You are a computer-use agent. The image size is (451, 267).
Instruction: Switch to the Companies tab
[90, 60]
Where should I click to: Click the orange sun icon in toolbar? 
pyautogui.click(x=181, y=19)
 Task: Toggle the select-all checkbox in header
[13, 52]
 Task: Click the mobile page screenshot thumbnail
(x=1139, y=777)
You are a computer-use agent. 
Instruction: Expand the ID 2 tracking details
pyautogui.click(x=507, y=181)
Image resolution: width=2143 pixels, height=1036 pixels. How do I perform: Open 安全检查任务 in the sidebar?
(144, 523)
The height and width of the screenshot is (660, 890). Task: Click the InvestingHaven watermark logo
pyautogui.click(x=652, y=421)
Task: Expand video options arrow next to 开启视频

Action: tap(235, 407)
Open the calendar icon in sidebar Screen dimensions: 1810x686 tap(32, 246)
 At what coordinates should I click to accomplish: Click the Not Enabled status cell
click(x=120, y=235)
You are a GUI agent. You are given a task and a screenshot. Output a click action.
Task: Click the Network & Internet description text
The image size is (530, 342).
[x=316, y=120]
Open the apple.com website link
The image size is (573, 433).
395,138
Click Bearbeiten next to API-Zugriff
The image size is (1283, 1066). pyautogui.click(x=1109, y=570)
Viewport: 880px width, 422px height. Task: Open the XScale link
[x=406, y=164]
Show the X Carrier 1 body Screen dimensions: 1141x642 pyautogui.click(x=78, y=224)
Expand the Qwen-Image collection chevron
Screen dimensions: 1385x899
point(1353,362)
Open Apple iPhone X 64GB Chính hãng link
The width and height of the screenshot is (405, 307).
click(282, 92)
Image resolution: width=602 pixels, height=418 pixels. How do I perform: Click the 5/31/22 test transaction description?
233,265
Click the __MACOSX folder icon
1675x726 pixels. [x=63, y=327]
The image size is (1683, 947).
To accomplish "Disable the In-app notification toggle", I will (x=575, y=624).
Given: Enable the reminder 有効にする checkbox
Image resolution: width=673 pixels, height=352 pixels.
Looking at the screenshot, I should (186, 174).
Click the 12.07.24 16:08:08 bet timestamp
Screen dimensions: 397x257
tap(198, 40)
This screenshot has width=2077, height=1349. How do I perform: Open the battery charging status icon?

++++

Convert every line of the items above into a JSON list of strings, one string per line, leaving out blank lines.

[
  "You are a computer-use agent. The image size is (451, 267).",
  "Instruction: Switch to the Companies tab",
  "[90, 60]",
  "Where should I click to: Click the orange sun icon in toolbar? ",
  "pyautogui.click(x=181, y=19)",
  " Task: Toggle the select-all checkbox in header",
  "[13, 52]",
  " Task: Click the mobile page screenshot thumbnail",
  "(x=1139, y=777)",
  "You are a computer-use agent. ",
  "Instruction: Expand the ID 2 tracking details",
  "pyautogui.click(x=507, y=181)",
  "Image resolution: width=2143 pixels, height=1036 pixels. How do I perform: Open 安全检查任务 in the sidebar?",
  "(144, 523)",
  "The height and width of the screenshot is (660, 890). Task: Click the InvestingHaven watermark logo",
  "pyautogui.click(x=652, y=421)",
  "Task: Expand video options arrow next to 开启视频",
  "Action: tap(235, 407)",
  "Open the calendar icon in sidebar Screen dimensions: 1810x686 tap(32, 246)",
  " At what coordinates should I click to accomplish: Click the Not Enabled status cell",
  "click(x=120, y=235)",
  "You are a GUI agent. You are given a task and a screenshot. Output a click action.",
  "Task: Click the Network & Internet description text",
  "The image size is (530, 342).",
  "[x=316, y=120]",
  "Open the apple.com website link",
  "The image size is (573, 433).",
  "395,138",
  "Click Bearbeiten next to API-Zugriff",
  "The image size is (1283, 1066). pyautogui.click(x=1109, y=570)",
  "Viewport: 880px width, 422px height. Task: Open the XScale link",
  "[x=406, y=164]",
  "Show the X Carrier 1 body Screen dimensions: 1141x642 pyautogui.click(x=78, y=224)",
  "Expand the Qwen-Image collection chevron",
  "Screen dimensions: 1385x899",
  "point(1353,362)",
  "Open Apple iPhone X 64GB Chính hãng link",
  "The width and height of the screenshot is (405, 307).",
  "click(282, 92)",
  "Image resolution: width=602 pixels, height=418 pixels. How do I perform: Click the 5/31/22 test transaction description?",
  "233,265",
  "Click the __MACOSX folder icon",
  "1675x726 pixels. [x=63, y=327]",
  "The image size is (1683, 947).",
  "To accomplish \"Disable the In-app notification toggle\", I will (x=575, y=624).",
  "Given: Enable the reminder 有効にする checkbox",
  "Image resolution: width=673 pixels, height=352 pixels.",
  "Looking at the screenshot, I should (186, 174).",
  "Click the 12.07.24 16:08:08 bet timestamp",
  "Screen dimensions: 397x257",
  "tap(198, 40)",
  "This screenshot has width=2077, height=1349. How do I perform: Open the battery charging status icon?"
]